> Source information
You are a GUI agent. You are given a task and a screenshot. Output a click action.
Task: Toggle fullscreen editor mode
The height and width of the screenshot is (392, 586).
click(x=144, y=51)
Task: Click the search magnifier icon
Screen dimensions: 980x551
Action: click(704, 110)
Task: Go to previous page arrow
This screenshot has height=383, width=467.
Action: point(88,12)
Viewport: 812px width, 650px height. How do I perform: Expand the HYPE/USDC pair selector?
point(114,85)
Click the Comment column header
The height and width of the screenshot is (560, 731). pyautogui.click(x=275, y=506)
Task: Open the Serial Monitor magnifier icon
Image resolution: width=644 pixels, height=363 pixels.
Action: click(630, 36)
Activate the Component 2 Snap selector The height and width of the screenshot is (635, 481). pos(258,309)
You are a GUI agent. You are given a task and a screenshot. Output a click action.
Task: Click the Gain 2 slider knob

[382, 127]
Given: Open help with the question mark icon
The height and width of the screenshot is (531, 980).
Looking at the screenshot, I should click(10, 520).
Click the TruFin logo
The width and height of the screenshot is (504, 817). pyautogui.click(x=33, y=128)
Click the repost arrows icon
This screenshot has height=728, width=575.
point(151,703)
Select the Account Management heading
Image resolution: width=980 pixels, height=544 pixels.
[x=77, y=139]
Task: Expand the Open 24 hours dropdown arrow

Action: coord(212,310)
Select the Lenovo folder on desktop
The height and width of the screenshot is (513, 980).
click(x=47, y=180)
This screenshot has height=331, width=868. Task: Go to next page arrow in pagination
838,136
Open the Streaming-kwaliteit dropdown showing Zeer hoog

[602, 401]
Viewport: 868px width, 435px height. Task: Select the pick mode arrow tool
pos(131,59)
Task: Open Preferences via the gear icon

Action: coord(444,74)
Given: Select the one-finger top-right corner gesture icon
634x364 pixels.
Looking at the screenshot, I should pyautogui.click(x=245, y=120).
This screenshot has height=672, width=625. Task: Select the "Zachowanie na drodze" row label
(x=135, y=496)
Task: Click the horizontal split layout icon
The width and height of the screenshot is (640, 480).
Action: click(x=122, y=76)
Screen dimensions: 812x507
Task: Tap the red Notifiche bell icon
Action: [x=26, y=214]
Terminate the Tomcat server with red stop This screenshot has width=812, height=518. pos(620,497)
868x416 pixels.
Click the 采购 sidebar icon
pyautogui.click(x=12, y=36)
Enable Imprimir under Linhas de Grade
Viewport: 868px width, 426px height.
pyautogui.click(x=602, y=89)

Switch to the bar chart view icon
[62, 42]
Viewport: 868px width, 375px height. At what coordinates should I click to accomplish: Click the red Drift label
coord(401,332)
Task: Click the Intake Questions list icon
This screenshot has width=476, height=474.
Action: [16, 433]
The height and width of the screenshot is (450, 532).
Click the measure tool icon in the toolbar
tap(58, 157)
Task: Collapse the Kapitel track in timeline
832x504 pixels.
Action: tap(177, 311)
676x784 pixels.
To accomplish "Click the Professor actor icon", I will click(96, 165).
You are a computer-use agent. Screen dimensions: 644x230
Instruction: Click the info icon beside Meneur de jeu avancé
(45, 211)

> Aim of the exercise
Nothing from before the line containing "Task: Collapse the Kapitel track in timeline" should appear; copy that line and each one after it through the last line of the entries, exactly.

> Your solution
Task: Collapse the Kapitel track in timeline
832x504 pixels.
Action: tap(177, 311)
676x784 pixels.
To accomplish "Click the Professor actor icon", I will click(96, 165).
You are a computer-use agent. Screen dimensions: 644x230
Instruction: Click the info icon beside Meneur de jeu avancé
(45, 211)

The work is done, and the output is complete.